PHILADELPHIA, Nov. 10, 2022 (GLOBE NEWSWIRE) -- Cabaletta Bio, Inc. (Nasdaq: CABA), a clinical-stage biotechnology company focused on developing and launching the first curative targeted cell therapies for patients with autoimmune diseases, today reported financial results for the third quarter ended September 30, 2022, and provided a business update.

“Our recently announced product candidate, CABA-201, a proprietary, fully human CD19-chimeric antigen receptor (CAR) T construct containing a 4-1BB co-stimulatory domain, was purposefully designed to be similar to the 4-1BB containing CD19-CAR T construct employed in the recent Nature Medicine publication, which demonstrated profound clinical and serologic responses with a generally favorable clinical tolerability profile in five of five systemic lupus erythematosus patients with a single administration. Based on our deep experience with discovery, development and regulatory interactions for CAAR T products in patients with autoimmune diseases, we believe we can efficiently and effectively evaluate CABA-201’s potential across a broad range of autoimmune diseases. We are planning to submit an IND application to the FDA in the first half of 2023, and expect initial clinical data, subject to IND clearance by the FDA, by the first half of 2024,” said Steven Nichtberger, M.D., Chief Executive Officer and Co-founder of Cabaletta. “We also continue to progress our CAART product candidate portfolio, including prioritizing the enrollment of the combination sub-study in the DesCAARTes™ trial for DSG3-CAART, with 1-month safety and persistence data expected in the first quarter of 2023, and continuing preparations to initiate the MusCAARTes™ trial for MuSK-CAART in the fourth quarter of 2022.”

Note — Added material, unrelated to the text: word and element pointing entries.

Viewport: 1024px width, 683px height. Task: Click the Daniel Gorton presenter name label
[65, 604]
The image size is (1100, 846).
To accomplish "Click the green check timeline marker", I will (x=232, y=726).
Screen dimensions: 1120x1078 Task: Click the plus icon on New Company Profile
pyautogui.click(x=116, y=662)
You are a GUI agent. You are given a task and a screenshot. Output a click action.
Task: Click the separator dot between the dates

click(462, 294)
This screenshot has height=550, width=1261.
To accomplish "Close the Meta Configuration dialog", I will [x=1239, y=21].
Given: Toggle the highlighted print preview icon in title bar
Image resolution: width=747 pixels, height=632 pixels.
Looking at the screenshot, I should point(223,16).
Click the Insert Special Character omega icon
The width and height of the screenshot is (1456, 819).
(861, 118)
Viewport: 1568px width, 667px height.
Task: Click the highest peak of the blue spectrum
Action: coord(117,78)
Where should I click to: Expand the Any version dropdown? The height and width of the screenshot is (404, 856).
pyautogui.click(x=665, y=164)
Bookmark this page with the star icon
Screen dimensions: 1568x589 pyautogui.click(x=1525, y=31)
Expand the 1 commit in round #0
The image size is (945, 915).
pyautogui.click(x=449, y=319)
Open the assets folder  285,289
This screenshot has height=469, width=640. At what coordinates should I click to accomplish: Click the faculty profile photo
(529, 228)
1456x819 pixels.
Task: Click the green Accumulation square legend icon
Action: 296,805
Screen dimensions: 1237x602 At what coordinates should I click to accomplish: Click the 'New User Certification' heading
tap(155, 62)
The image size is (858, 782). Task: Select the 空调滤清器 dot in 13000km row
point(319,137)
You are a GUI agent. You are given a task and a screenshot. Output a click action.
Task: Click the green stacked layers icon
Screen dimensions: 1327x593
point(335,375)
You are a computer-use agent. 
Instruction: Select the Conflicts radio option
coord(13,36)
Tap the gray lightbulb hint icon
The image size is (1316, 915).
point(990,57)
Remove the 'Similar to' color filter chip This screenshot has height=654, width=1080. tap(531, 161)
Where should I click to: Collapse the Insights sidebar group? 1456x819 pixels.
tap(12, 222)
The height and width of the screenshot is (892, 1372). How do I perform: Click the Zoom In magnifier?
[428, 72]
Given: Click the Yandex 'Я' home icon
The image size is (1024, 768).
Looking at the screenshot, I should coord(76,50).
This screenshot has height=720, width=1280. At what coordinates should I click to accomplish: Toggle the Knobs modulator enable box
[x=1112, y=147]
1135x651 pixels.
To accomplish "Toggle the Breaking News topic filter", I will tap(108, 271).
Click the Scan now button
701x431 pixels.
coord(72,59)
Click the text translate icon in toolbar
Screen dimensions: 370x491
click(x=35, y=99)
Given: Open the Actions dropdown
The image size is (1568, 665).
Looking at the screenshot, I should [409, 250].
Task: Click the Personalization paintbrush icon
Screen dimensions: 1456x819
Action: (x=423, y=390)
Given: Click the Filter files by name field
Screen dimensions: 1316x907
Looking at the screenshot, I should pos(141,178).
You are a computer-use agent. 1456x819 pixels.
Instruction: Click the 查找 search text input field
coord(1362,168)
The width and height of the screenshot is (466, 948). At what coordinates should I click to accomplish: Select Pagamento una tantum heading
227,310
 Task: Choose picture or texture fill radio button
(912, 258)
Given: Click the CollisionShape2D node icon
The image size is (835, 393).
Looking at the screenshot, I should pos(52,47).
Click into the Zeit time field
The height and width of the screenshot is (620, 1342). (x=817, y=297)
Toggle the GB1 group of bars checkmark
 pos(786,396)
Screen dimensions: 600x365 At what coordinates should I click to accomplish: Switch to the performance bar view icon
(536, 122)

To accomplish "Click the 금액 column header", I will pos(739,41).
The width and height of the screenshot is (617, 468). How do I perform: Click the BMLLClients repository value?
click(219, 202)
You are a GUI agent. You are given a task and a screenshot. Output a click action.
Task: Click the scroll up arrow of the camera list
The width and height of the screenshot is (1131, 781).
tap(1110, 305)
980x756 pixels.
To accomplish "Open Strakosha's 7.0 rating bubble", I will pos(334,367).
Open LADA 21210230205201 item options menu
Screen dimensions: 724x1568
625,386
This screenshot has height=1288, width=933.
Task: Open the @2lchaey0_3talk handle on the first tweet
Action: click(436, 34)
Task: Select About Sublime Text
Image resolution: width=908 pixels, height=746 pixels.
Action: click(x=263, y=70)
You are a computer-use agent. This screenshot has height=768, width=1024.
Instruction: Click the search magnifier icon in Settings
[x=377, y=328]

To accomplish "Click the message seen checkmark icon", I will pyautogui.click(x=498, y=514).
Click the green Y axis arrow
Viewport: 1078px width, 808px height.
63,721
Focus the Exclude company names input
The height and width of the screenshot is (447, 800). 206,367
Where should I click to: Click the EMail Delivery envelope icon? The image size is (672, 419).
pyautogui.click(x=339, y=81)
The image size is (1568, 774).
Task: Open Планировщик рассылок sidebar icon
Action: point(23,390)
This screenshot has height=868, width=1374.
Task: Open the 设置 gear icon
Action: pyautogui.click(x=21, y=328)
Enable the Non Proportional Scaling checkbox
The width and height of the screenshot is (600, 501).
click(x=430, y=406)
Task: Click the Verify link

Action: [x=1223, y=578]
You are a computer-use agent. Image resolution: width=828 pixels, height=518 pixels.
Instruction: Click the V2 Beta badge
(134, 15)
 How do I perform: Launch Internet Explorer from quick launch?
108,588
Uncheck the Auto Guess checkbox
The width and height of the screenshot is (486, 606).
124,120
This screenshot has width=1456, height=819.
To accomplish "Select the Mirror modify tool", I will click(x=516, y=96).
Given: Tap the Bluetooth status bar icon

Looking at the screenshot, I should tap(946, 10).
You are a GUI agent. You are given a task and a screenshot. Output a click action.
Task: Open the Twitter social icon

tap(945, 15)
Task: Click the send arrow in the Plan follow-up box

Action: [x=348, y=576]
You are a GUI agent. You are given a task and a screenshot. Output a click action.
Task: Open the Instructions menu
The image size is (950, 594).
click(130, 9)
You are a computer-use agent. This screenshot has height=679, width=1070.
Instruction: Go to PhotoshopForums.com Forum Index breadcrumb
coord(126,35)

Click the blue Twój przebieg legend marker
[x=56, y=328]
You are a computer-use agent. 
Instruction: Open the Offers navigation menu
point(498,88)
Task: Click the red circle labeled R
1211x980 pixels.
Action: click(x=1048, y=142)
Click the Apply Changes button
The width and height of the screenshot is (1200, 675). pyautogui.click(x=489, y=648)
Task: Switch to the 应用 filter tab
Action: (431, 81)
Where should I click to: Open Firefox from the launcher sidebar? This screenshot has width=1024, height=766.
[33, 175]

Third Quarter 2022 and Recent Operational Highlights and Upcoming Milestones

Chimeric Antigen Receptor T cells for Autoimmunity (CARTA) Platform

CABA-201: Autologous, engineered T cells with a chimeric antigen receptor containing a fully human CD19 binder and a 4-1BB co-stimulatory domain as a potential treatment for a broad range of autoimmune diseases in indications such as systemic lupus erythematosus (SLE), rheumatoid arthritis, myositis and systemic sclerosis, among others where B cells contribute to disease pathogenesis.

  • Obtained exclusive, worldwide license from Nanjing IASO Biotherapeutics, Co., Ltd. (IASO Bio) for binder to be used in new product candidate CABA-201: In October 2022, Cabaletta obtained the CD19 binder for its new product candidate, CABA-201, through an exclusive, worldwide license with IASO Bio. This CD19 binder is separately being used as part of a dual targeting CAR T therapy that has been evaluated in approximately 20 cancer patients to date in an investigator-initiated trial. Tolerability data generated in these patients support further clinical development in patients with autoimmune diseases.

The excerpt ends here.